Diğerleri onlara ilkel diyordu. Beş kişiydiler. İnsan formunda görünmelerine rağmen değillerdi. Binlerce yıl boyunca göçebe ve yalnız yaşadılar. Varoluşlarını her sorguladıklarında korku ve ümitsizlikle titrediler. Zaman boyutunun yokluğunda acı çektiler. Sevip bağlandıkları her şeyin yitişine tanıklık ettiler.

Onlar için büyük uygarlıklar ve üstün akıllar kozmik bir nehirdeki su damlaları kadar gelip geçiciydi. Neyse ki unutma becerileri vardı. Unuttular…

AREL

Sabaha karşının alacalığına açtı gözlerini. Son zamanlardaki uykusu daha çok kısa süreli baygınlıklar gibiydi. Gün içerisinde birkaç kere başına gelmesi, derin ve karanlık uykulara düşüyor olması, giderek alıştığı bir rutin haline gelmişti.

Yataktan yavaşça süzüldü. Üstündekileri çıkartıp doğruca temizlenme kabinine girdi.
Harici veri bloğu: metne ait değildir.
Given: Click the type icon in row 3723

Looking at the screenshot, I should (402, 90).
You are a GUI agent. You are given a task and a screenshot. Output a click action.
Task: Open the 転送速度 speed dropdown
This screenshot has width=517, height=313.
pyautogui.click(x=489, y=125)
Sıcak hava dalgası tüm vücudunu kapladı ve gözeneklerini açtı. Ardından dezenfektan sıvıya bulandı. Çocukluğundaki banyolarını, suyla oynayışını hatırladı. Bazen bütün o bilgisine ve dehasına rağmen hala anlam veremiyordu. Bu kadar kısa sürede nasıl bu hale geldik? Belli belirsiz acı bir gülümseme dudaklarını silip geçerken, sırtını sıvazlayan süngerler onu kendine getirdi.

Bence bugün konuşmalıyım, neden bekliyorum, neyi bekliyorum ki diye geçirdi aklından. Ortalık yangın yerine dönmüş, belki yarınımız yok. Yeni yetmeler gibi sonsuz zamanım yok ki benim. Bir an önce harekete geçmeliyim…

Ama ne diyecekti ki? Sana aşık oluyorum galiba mı? Çok riskli ve fazla buldu bunu. Senden çok hoşlanıyorum ve bunu bilmeni istedim. Iııh; çok pasif. Belki de sessizce otururuz karşılıklı ve ufak bir öpücük çalarım ondan… Ellerimi beline dolasam. Sarılsam. Seni anlıyorum desem. Bir kez. Onu kucaklasam. Sadece bir kez. Böylece yarım kalan tüm aşklar gibi unutulmaz bir hikayemiz olurdu.

Kadından gerçekten çok hoşlanıyordu ve bir şeyler yapmazsa kontrolsüzce aşka düşmek üzereydi. Bu duygu onu hem korkutuyor hem de heyecanlandırıyordu. Kafasında sürekli adı dönüyordu. Bazı geceler zihninde saatlerce onunla konuşuyor, durduk yere kikirdiyor, bazen de derin bir umutsuzluk ve kalp ağrısıyla kan ter içinde uyanıyordu. Garip bir şekilde kusursuzdu. Onun yanındayken sadece aklı değil vücudunun her parçası ona koşuyordu. Bunun düpedüz akıl dışı olduğunu; karşı konulmaz ve ilkel bir içgüdü olduğunu anlayacak kadar farkındaydı olayların. Bu yüzden sürekli kendiyle konuşuyor kendini düzenli olarak dizginliyor ama elinde olmadan da çoğu zaman bilinçsizce yüreklendiriyordu. Ne var ki kesin olan bir şey varsa o da karşılıksız, umutsuz ve sonu olmayan bir hikayeydi bu.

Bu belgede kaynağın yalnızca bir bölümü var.